(Records of text and element pointing)
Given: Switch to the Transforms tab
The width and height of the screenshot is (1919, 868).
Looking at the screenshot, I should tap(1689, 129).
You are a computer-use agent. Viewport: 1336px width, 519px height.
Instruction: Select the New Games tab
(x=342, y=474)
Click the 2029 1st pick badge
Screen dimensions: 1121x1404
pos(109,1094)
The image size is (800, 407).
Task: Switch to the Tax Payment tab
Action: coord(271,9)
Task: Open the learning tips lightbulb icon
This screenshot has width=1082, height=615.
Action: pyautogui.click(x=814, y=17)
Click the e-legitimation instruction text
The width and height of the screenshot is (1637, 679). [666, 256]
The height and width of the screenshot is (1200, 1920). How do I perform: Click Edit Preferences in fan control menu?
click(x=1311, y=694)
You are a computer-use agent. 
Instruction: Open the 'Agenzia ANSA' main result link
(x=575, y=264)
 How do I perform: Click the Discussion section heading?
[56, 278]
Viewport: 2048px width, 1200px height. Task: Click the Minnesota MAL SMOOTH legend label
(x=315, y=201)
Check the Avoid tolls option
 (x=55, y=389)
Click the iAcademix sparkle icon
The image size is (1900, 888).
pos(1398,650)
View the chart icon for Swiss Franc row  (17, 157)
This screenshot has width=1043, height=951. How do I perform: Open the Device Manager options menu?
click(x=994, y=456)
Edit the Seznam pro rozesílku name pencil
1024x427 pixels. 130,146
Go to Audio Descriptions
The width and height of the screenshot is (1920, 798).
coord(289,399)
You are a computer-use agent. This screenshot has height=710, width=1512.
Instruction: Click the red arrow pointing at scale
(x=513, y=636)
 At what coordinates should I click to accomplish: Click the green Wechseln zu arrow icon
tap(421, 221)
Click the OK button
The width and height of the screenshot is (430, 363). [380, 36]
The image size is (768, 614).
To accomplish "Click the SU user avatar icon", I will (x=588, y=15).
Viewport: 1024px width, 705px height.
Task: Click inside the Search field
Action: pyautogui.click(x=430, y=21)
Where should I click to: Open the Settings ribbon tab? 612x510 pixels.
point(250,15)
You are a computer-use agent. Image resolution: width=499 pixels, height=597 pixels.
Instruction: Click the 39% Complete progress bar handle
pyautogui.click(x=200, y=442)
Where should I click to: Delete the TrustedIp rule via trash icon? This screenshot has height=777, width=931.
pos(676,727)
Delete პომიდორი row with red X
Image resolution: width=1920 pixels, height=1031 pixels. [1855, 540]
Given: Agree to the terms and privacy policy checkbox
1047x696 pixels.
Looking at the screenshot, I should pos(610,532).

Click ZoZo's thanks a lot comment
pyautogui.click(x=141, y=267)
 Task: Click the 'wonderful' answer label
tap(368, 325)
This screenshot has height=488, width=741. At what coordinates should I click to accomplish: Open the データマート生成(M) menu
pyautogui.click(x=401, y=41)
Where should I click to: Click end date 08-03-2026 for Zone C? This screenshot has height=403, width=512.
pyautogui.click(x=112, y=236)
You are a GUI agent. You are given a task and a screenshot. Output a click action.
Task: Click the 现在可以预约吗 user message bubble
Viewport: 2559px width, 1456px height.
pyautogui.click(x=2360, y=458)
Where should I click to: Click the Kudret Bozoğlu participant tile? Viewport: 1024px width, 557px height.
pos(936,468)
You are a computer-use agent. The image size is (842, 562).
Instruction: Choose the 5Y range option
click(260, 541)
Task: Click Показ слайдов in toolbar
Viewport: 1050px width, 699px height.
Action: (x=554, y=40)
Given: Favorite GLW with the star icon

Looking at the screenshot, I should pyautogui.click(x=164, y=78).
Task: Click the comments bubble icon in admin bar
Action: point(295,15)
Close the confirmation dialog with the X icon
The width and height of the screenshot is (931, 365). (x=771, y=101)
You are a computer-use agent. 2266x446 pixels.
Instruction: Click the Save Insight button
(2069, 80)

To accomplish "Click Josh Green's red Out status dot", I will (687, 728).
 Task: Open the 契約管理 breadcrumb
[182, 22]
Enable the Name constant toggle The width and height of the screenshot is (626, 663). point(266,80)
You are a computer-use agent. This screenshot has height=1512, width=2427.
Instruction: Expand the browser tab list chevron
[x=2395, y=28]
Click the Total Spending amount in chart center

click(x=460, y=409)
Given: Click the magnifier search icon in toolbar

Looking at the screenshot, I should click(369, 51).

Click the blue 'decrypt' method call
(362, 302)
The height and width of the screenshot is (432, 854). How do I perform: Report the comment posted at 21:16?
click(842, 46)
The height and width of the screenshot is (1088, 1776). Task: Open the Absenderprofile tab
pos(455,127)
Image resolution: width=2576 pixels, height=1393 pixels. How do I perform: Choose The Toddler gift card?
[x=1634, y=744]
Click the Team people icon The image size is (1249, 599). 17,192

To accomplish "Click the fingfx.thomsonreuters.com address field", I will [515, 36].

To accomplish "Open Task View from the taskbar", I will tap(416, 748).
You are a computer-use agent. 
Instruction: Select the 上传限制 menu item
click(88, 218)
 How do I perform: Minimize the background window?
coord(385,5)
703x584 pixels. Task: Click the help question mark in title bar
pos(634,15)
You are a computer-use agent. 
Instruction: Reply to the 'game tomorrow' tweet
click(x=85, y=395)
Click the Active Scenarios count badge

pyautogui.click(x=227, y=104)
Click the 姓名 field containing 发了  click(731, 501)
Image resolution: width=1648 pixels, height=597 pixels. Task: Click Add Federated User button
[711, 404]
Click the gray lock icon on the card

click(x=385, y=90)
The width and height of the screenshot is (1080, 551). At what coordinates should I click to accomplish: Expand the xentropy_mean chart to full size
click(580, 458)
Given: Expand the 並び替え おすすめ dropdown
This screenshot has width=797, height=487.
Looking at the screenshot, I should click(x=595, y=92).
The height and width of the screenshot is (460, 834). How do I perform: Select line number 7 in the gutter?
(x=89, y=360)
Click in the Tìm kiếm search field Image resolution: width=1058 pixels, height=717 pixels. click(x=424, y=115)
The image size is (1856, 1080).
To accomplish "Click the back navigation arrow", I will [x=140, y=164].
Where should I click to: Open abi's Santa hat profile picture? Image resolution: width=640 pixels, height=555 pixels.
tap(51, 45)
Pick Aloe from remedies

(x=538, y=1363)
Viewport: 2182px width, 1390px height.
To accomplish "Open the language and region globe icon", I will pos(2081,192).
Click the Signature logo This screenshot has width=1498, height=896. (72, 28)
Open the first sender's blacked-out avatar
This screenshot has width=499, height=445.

=== Written task ===
Pick out each line of the records above that contains the word "resolution" and copy those lines.

=== The reply ===
You are a computer-use agent. Image resolution: width=499 pixels, height=597 pixels.
Image resolution: width=1920 pixels, height=1031 pixels. [1855, 540]
Image resolution: width=2576 pixels, height=1393 pixels. How do I perform: Choose The Toddler gift card?
Image resolution: width=1648 pixels, height=597 pixels. Task: Click Add Federated User button
Click in the Tìm kiếm search field Image resolution: width=1058 pixels, height=717 pixels. click(x=424, y=115)
Where should I click to: Open abi's Santa hat profile picture? Image resolution: width=640 pixels, height=555 pixels.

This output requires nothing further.